Mitchell has The World’s Only Corn Palace. That’s the draw. Other businesses and attractions count on the Corn Palace luring travelers off the Interstate and try like hell to keep them here. That’s the game. The cool thing, for those of us who take the time, is that there’s a fair amount to see and do.
Five nights here has given us four days off the road to relax, recharge and explore. This morning, on day three, we decided to make a short drive north of the campground to see the Mitchell Prehistoric Indian Village.
Discovered in 1910 by a student at Dakota Wesleyan, it was designated a National Historic Site in 1964. Over 1,100 years ago it was home to a cluster of mud-walled lodges surrounded by a defensive ditch and a timber palisade, situated on on a bluff overlooking Firesteel Creek, now Lake Mitchell.
The visitors center hosts a museum, including a reconstructed lodge, and the obligatory gift shop. A short walk outside leads to Thomsen Center Archeodome — a large structure built over the ongoing archeological dig, where guests can watch the painstaking work required to uncover artifacts.
It’s the only active archeological site in South Dakota that’s open to the public.
I think it’s safe to say that the Mitchell Site isn’t a place everyone will make time to visit. Deb and I found it intriguing and informative — it’s a significant archeological site, on its own and in the context of connecting other prehistoric dots. We’re richer for the experience. We recommend it.
We enjoyed dinner this evening at Whiskey Creek Wood Fired Grill, one of six such western-themed establishments dotting Nebraska, Kansas and South Dakota. We found it a satisfying compromise between a chain and a local joint.
Deb had the brisket; I chose a pasta dish. With a tall South Dakota beer, of course.
Behind the restaurant is the Mitchell Walmart. Some of you know that Walmart traditionally has allowed travelers to stay overnight in its parking lots. Many stores now discourage or even prohibit the practice, however, especially in the East and in major metro areas.
We’ve found that the tradition is more likely to survive west of the Mississippi. Tonight, casting an eye toward the Walmart here on the south side of Mitchell, we saw a dozen motorhomes, jacks down and slides out, most of them pulling a cargo trailer or a toad.
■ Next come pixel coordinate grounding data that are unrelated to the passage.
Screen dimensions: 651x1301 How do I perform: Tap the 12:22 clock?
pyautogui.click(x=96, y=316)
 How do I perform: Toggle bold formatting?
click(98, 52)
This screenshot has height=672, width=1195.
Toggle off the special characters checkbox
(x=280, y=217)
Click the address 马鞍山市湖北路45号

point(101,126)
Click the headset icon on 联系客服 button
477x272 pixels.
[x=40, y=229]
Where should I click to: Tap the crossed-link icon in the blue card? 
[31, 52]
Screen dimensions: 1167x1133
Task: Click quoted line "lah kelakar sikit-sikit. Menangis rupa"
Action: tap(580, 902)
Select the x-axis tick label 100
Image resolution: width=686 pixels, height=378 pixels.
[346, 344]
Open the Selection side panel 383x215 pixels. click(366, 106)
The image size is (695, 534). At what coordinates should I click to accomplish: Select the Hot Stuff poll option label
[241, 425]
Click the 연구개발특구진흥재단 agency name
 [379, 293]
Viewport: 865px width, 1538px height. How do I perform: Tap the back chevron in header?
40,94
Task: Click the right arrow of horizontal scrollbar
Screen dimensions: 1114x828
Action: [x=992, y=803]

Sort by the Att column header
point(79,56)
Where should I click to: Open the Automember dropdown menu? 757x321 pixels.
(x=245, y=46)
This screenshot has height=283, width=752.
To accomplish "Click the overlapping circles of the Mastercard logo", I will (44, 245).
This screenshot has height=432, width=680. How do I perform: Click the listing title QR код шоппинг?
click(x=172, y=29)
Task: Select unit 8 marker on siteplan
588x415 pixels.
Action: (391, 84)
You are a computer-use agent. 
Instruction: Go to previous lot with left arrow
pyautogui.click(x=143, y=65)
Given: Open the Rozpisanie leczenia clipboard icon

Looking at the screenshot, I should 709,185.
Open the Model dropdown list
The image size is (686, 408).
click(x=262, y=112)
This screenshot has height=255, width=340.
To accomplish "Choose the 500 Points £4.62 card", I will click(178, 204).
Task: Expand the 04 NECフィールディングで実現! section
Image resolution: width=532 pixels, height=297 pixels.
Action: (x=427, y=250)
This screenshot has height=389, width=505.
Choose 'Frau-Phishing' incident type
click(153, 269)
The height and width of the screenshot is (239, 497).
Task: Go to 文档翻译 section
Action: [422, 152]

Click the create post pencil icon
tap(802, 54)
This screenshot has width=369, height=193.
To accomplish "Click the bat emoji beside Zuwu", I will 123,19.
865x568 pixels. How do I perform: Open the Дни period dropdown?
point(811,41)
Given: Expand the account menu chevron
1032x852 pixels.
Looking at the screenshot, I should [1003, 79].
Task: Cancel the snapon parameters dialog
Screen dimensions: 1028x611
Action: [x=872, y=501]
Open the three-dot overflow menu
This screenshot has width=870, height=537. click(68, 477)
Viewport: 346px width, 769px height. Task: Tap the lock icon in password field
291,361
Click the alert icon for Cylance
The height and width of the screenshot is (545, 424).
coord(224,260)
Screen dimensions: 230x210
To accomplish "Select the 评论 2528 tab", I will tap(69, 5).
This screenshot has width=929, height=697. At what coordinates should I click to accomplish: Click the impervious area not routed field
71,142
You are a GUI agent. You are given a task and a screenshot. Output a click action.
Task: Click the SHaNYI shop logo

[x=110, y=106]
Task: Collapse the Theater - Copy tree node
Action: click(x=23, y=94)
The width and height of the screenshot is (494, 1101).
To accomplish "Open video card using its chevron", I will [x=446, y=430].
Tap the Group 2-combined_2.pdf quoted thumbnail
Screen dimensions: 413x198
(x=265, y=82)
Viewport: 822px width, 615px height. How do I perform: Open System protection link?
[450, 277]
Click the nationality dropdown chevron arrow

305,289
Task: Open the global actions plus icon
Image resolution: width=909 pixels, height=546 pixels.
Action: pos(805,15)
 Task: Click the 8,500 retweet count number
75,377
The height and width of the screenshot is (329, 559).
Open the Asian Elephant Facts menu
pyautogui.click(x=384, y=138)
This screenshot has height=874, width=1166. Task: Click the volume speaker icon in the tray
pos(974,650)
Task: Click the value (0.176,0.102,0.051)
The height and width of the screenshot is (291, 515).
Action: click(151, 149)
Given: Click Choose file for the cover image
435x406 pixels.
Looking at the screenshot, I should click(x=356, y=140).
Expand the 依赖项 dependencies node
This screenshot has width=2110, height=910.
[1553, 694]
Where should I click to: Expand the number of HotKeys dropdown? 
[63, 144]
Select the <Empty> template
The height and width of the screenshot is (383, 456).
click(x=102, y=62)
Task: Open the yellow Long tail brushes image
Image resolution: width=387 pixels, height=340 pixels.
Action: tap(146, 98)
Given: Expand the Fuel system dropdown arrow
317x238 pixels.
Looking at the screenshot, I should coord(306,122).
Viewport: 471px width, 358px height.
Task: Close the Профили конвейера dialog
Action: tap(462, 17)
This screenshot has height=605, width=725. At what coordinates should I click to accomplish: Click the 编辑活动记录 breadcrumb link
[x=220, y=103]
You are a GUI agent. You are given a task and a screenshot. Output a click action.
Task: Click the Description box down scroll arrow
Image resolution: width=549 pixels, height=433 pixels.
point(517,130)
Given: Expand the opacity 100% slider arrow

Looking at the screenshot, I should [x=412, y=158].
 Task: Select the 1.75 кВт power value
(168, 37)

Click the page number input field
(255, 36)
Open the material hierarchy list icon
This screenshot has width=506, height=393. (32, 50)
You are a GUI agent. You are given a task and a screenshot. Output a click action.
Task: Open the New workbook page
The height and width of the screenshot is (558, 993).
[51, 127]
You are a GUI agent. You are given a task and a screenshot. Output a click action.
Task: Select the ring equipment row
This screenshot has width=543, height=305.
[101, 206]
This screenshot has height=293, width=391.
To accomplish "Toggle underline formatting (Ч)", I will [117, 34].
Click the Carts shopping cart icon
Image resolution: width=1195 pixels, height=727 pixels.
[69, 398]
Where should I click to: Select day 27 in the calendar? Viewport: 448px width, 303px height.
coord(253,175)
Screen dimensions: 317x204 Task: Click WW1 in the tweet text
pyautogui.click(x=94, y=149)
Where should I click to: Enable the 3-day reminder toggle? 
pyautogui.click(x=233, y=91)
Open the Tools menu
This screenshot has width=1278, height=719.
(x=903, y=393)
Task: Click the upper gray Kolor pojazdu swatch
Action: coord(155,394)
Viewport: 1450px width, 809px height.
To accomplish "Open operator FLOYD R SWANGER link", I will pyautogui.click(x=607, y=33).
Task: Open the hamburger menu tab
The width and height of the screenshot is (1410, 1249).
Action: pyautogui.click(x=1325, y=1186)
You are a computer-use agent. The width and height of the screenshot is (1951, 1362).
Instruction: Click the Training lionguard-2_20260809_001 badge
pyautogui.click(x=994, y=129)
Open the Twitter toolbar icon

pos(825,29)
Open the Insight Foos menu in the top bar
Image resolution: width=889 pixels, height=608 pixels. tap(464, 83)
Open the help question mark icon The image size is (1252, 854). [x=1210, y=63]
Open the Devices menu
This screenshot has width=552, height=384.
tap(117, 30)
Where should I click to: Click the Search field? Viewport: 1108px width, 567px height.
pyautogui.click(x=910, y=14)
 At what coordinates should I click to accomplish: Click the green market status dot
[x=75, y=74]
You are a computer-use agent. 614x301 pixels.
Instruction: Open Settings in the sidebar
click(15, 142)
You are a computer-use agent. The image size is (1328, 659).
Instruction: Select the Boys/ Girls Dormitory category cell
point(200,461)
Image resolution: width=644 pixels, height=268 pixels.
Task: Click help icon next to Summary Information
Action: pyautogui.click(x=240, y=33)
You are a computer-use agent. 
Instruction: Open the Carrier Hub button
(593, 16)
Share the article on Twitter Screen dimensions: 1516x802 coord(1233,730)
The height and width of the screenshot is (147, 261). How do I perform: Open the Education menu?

Among the rigs were three exquisite, multi-million-dollar Prevost buses — folks who parked there because they could, not because they had to.
Deb and I haven’t yet boondocked at a Walmart, a Cracker Barrel, a Cabela’s or anywhere else it’s generally been permitted. On our return from Montana we may well try that.
It’s all about the adventure.
Take care of yourselves, Patriots. Stay calm. Stay sharp. Stay free.